Print the whole listing, character for character.

*** Opening Given data ***

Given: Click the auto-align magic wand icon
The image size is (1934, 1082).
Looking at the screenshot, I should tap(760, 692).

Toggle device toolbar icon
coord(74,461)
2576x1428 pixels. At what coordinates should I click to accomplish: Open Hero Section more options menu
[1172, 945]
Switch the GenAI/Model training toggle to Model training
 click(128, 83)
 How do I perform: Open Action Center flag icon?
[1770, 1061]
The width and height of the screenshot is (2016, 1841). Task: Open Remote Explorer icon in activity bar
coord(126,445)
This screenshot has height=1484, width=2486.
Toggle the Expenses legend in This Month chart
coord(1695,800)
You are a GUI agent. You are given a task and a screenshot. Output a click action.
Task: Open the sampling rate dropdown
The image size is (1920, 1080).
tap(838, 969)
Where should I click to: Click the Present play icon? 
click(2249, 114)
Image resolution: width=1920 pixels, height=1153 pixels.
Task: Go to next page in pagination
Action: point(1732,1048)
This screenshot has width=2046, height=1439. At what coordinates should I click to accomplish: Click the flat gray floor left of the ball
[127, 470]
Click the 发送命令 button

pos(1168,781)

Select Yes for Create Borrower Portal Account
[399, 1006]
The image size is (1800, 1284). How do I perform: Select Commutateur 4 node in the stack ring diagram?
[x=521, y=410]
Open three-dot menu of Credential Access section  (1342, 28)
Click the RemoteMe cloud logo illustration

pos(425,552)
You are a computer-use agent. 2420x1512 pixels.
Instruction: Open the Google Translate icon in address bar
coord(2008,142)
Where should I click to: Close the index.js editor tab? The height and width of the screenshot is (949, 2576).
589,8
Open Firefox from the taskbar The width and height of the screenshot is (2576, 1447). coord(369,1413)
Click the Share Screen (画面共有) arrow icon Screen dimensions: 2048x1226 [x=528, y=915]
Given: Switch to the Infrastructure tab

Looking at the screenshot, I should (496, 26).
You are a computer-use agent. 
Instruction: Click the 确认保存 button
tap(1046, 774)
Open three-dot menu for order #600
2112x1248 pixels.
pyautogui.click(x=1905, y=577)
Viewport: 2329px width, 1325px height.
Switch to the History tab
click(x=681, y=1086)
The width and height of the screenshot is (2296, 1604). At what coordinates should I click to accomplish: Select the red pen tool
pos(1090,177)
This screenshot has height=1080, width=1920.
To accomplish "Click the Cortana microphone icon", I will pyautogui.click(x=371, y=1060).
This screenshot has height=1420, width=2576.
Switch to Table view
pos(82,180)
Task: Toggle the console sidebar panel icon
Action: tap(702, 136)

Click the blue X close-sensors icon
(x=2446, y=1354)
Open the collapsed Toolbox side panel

*** Closing Given data ***

_Output for this exercise_
Given: Click the auto-align magic wand icon
The image size is (1934, 1082).
Looking at the screenshot, I should tap(760, 692).

Toggle device toolbar icon
coord(74,461)
2576x1428 pixels. At what coordinates should I click to accomplish: Open Hero Section more options menu
[1172, 945]
Switch the GenAI/Model training toggle to Model training
 click(128, 83)
 How do I perform: Open Action Center flag icon?
[1770, 1061]
The width and height of the screenshot is (2016, 1841). Task: Open Remote Explorer icon in activity bar
coord(126,445)
This screenshot has height=1484, width=2486.
Toggle the Expenses legend in This Month chart
coord(1695,800)
You are a GUI agent. You are given a task and a screenshot. Output a click action.
Task: Open the sampling rate dropdown
The image size is (1920, 1080).
tap(838, 969)
Where should I click to: Click the Present play icon? 
click(2249, 114)
Image resolution: width=1920 pixels, height=1153 pixels.
Task: Go to next page in pagination
Action: point(1732,1048)
This screenshot has width=2046, height=1439. At what coordinates should I click to accomplish: Click the flat gray floor left of the ball
[127, 470]
Click the 发送命令 button

pos(1168,781)

Select Yes for Create Borrower Portal Account
[399, 1006]
The image size is (1800, 1284). How do I perform: Select Commutateur 4 node in the stack ring diagram?
[x=521, y=410]
Open three-dot menu of Credential Access section  (1342, 28)
Click the RemoteMe cloud logo illustration

pos(425,552)
You are a computer-use agent. 2420x1512 pixels.
Instruction: Open the Google Translate icon in address bar
coord(2008,142)
Where should I click to: Close the index.js editor tab? The height and width of the screenshot is (949, 2576).
589,8
Open Firefox from the taskbar The width and height of the screenshot is (2576, 1447). coord(369,1413)
Click the Share Screen (画面共有) arrow icon Screen dimensions: 2048x1226 [x=528, y=915]
Given: Switch to the Infrastructure tab

Looking at the screenshot, I should (496, 26).
You are a computer-use agent. 
Instruction: Click the 确认保存 button
tap(1046, 774)
Open three-dot menu for order #600
2112x1248 pixels.
pyautogui.click(x=1905, y=577)
Viewport: 2329px width, 1325px height.
Switch to the History tab
click(x=681, y=1086)
The width and height of the screenshot is (2296, 1604). At what coordinates should I click to accomplish: Select the red pen tool
pos(1090,177)
This screenshot has height=1080, width=1920.
To accomplish "Click the Cortana microphone icon", I will pyautogui.click(x=371, y=1060).
This screenshot has height=1420, width=2576.
Switch to Table view
pos(82,180)
Task: Toggle the console sidebar panel icon
Action: tap(702, 136)

Click the blue X close-sensors icon
(x=2446, y=1354)
Open the collapsed Toolbox side panel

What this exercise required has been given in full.